A Window ‘tween Scans

I am having an epiphany, or maybe a rapid evolution in my journey.

Not the kind that arrives with certainty. The kind that arrives with a question, or five.

What if the most important part of cancer surveillance is not only what we can see, but what we can learn before we can see it?

After chemotherapy ended in February 2025, I had my first CT scan. There was a 4mm spot in my lung. Small. Watchable. The kind of thing that can be described carefully, cautiously, almost quietly. Maybe a common infection I was told.

Three months later, it was 8mm. My alarms went to DEFCON 1.

Three months after that, it was 18mm. DEFCON 3.

That is the part I keep returning to. My 1st PSCC staging was Stage 3! Feels like that!

I feel things returning—not with anger. Not exactly. More with the strange clarity that comes after I have lived through something once and I began to understand where the hidden doors were. The things no one tells you, things not neatly on a list or pamphlet.

But I will tell you, I will tell you my experience so you can ask better questions.

At 8mm, could we have done more? Could I have done more?

Could we have biopsied it?

Could we have used that biopsy tissue—or tissue already stored from my original cancer—to build a tumor-informed Signatera Assay?

Could a blood test have given us an earlier signal?

Could it have bought time?

These are not easy questions. They are not accusations. They are patient questions. Survivor questions. Advocacy questions.

Circulating tumor DNA, or ctDNA, is one of the most powerful ideas I have encountered in modern cancer care. I find the concept poetic: a tumor can leave traces of itself in the blood before it is large enough to command attention on a scan.
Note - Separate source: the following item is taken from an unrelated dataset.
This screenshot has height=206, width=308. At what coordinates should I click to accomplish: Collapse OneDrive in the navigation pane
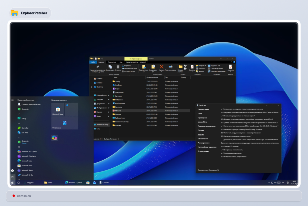click(92, 87)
It’s saying “HEY, I’M HERE!”

A CT scan asks, “What can we see?”

A ct DNA assay asks, “Is there evidence the cancer is speaking?”

That difference matters.

Signatera is a tumor-informed assay. It is built around the genetic fingerprint of a person’s own cancer. Once the assay is designed, it can be followed over time with blood draws. It does not replace scans. It does not replace pathology. It is not magic. A negative result does not promise that cancer is gone forever. NOTE: I have been reviewing false-positives and false-negatives for Signatera assays (in non-PSCC cancers).
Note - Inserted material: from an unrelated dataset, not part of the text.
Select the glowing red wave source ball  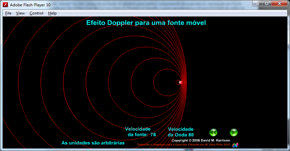coord(181,82)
But a positive result can be a signal flare. My first Signatera signal flare is in the air now.

And in cancer, time is not an abstract thing.

Time can mean a smaller tumor because we are finding it sooner.

Time can mean more treatment options. And a better outcome.

Time can mean the difference between watching and acting.

What I am learning in 2026 is that survivorship cannot be passive. It cannot only mean waiting for the next scan and hoping the images are clear and kind.

Survivorship also means asking whether we are using every reasonable tool available—especially when the cancer is rare, aggressive, or poorly studied.

PSCC patients do not have the luxury of massive data sets.

We do not always have clear road maps.

That makes better surveillance more important, not less.

I keep thinking about the space between 4mm and 18mm. The space between “too small to know” (aka indeterminate) and “large enough to prove.” The space where I had to sit with uncertainty while my biology kept moving.

That space deserves more attention.

Maybe the answer is not always biopsy. Maybe sometimes the nodule or node is too small, too risky, or too hard to reach. Maybe the tissue is insufficient. Maybe the assay cannot be built. Maybe the ct DNA is negative even when disease is present.

All of that can true.

But the questions still matter.

At 8mm, when a lung nodule has doubled after treatment for PSCC, should we be asking only, “When is the next scan?”

Or should we also be asking: Can we get tissue?

Can we build a ct DNA assay?

Can we monitor every eight weeks instead of twelve weeks?

Can we detect molecular recurrence before radiographic recurrence? And why did we conduct a Tempus Assay last year and not a complimentary Signatera Assay?

Can we move sooner, while the window is still open? You’ll see me more informed and advocating with data to support my case.

I do not want to turn my story into hindsight alone.

I want to turn it into a better question for the next patient, whether PSCC-positive or positive for any other rare cancer.

We are living in the midst of powerful prognostic tools. Tools that can sometimes hear cancer before imaging can see it. And if those tools exist, patients deserve to know when they might help, when they might not, and why they are or are not being used. That’s my initial two cents on the ethical side of this—at least for highly informed patients that grok their own situations.

My journey in 2026 is not only about treatment.

It is about learning how to ask sharper questions.

It is about not confusing caution with inaction.

It is about looking at the liminal space between scans and saying: Something may be happening here.